Repeat exactly, please, the opening lines of the data below, through and including the line where "Click the C-MX mixer triangle block" sits.
»»
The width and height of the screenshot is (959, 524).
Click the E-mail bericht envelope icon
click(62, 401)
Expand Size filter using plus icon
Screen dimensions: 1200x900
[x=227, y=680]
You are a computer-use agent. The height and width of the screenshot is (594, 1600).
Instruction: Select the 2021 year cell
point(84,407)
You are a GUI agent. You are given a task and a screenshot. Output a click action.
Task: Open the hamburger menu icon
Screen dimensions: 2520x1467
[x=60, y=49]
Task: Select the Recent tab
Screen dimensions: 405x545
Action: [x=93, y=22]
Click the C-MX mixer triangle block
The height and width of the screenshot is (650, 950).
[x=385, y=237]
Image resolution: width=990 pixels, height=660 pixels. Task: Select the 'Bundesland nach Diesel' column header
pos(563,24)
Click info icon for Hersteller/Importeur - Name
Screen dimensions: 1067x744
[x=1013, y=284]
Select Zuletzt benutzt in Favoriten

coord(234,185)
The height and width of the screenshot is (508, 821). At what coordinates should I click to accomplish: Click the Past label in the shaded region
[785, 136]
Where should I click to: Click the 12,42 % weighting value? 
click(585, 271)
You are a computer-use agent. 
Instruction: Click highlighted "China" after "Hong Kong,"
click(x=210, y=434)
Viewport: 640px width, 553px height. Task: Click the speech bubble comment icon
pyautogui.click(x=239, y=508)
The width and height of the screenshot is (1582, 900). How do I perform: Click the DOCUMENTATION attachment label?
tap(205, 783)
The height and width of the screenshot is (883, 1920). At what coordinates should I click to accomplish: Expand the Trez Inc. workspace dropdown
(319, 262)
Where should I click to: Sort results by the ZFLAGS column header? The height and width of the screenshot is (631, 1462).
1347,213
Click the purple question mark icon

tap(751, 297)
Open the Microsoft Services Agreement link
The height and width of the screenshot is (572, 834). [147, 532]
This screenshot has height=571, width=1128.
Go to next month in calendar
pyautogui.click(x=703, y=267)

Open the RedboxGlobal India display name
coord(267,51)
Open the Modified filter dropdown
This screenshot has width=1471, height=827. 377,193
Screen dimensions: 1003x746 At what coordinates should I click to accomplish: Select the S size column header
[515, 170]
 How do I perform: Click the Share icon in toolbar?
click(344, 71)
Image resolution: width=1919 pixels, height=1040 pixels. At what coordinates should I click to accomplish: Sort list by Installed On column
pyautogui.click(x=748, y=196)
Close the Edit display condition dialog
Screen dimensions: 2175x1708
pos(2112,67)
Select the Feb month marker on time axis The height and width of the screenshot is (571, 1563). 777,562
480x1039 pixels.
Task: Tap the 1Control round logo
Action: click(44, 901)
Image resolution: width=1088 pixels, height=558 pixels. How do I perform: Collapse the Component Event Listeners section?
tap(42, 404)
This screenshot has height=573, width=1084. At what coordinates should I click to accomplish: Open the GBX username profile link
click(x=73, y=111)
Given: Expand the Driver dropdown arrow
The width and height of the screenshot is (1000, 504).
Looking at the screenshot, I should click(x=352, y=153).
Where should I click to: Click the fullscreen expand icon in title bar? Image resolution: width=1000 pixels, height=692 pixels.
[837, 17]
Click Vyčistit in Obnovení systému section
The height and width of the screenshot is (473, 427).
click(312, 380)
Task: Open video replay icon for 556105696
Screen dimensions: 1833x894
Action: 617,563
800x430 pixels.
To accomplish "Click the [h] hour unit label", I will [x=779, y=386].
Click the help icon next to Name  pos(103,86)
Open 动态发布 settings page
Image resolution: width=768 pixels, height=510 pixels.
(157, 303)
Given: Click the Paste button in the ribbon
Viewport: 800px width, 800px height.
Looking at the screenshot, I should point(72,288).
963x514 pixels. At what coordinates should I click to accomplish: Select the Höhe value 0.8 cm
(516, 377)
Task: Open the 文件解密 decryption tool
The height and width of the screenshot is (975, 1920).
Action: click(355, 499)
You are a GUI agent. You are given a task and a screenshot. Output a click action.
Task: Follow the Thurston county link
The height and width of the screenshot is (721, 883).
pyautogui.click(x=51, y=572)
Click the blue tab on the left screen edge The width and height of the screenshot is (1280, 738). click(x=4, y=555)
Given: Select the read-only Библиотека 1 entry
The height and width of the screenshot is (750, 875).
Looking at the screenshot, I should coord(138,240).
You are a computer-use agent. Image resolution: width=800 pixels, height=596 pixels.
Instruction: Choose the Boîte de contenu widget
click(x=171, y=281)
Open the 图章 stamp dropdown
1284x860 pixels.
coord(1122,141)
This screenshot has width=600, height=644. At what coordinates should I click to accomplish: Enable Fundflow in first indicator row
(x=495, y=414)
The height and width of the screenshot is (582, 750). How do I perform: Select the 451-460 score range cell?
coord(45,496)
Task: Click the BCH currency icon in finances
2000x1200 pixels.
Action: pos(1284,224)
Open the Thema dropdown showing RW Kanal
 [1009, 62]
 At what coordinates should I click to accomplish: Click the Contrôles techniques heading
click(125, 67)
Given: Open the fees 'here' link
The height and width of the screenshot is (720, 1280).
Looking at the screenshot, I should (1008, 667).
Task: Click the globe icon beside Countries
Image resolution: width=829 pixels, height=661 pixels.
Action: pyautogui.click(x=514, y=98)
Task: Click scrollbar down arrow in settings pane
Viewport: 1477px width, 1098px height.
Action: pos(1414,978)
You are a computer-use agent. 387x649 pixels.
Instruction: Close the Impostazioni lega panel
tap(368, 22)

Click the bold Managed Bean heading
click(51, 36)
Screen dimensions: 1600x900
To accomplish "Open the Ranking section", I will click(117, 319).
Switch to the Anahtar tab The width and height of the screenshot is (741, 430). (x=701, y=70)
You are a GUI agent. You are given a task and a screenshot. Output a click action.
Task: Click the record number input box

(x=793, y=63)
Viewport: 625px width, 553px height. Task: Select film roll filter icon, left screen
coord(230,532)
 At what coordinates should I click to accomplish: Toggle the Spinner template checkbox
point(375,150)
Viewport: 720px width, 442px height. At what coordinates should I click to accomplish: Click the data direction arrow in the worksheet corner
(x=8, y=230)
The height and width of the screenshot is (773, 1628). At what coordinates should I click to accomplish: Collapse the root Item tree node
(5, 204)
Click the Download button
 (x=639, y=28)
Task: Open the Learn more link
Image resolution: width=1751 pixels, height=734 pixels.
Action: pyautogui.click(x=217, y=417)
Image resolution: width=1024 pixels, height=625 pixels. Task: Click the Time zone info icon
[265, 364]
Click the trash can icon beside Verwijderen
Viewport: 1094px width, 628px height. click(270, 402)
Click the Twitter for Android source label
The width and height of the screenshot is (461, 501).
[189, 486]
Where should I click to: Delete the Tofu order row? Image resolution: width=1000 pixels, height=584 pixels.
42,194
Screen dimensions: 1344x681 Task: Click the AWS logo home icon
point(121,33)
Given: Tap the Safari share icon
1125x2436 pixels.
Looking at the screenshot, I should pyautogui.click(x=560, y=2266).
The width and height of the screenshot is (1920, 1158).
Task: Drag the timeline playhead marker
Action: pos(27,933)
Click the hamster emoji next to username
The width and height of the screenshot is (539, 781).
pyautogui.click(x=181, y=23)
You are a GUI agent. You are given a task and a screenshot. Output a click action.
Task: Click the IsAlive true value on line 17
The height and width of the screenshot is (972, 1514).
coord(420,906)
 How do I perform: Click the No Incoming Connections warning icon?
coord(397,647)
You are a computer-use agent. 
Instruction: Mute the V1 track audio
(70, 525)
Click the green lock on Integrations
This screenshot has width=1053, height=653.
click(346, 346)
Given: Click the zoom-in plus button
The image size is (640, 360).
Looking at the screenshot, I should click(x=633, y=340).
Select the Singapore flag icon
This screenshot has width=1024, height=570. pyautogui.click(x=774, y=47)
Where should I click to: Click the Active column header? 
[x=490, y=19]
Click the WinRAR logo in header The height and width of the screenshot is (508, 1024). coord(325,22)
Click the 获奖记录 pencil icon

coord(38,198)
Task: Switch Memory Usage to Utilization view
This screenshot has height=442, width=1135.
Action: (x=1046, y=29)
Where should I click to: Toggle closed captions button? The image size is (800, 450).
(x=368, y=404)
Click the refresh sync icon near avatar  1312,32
««
### THE ANSWER
The width and height of the screenshot is (959, 524).
Click the E-mail bericht envelope icon
click(62, 401)
Expand Size filter using plus icon
Screen dimensions: 1200x900
[x=227, y=680]
You are a computer-use agent. The height and width of the screenshot is (594, 1600).
Instruction: Select the 2021 year cell
point(84,407)
You are a GUI agent. You are given a task and a screenshot. Output a click action.
Task: Open the hamburger menu icon
Screen dimensions: 2520x1467
[x=60, y=49]
Task: Select the Recent tab
Screen dimensions: 405x545
Action: [x=93, y=22]
Click the C-MX mixer triangle block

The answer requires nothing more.